Over the last two decades (and especially during and immediately after the last recession), ITT and for-profit schools like it grew beyond cheesy TV ads, increasing their enrollment by 225 percent and accounting for 12 percent of all postsecondary students — and $32 billion in federal grants and loans, according to a 2013 report from the National Conference of State Legislatures. In 2012, according to a Brookings study, 74 percent of for-profit students owed more on their loans two years after starting to repay them, a sign that they had stopped payments or paid less than the interest on them (the national average across all post-secondary schools was 57 percent).
With these facts in hand, state and federal governments have begun cracking down on for-profit schools, passing new laws requiring them to educate accepted students on financial aid options or tying the amount of state aid offered to an institution’s students to its loan default and graduation rates — which tend to be higher and lower, respectively, at for-profit schools.
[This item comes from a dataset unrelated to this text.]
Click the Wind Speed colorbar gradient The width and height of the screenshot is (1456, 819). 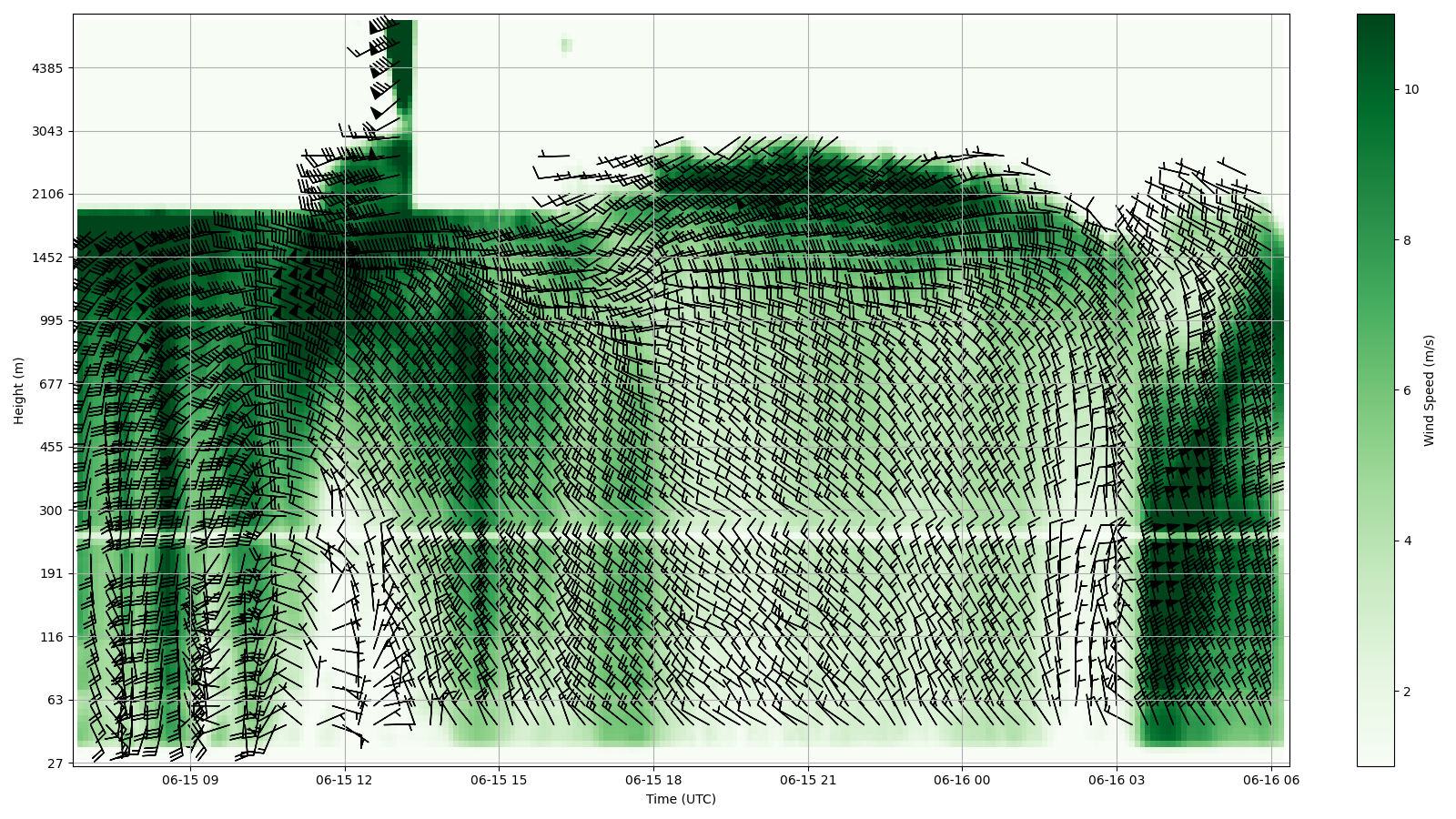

At the federal level, the Obama administration has cracked down on for-profit schools, including sanctions against Corinthian and ITT that resulted in the schools shutting down and a $13 million settlement with Education Affiliates after the Department of Justice accused it of falsifying information on student federal grant applications. Earlier this year, the Federal Trade Commission sued DeVry University, accusing the school of deceitful ads, including a claim that 90 percent of its students got jobs in their career field within six months of graduation.
Like Seigel says, closing predatory for-profit schools will save the people who would have enrolled in them and wasted their money. And current students should be able to get some, if not all (depending on how much of their education was financed by federal loans) of their money back. But there will be no way to pay back the time wasted at ITT, and hundreds of thousands of its alums are still stuck paying their debts back for decades to come.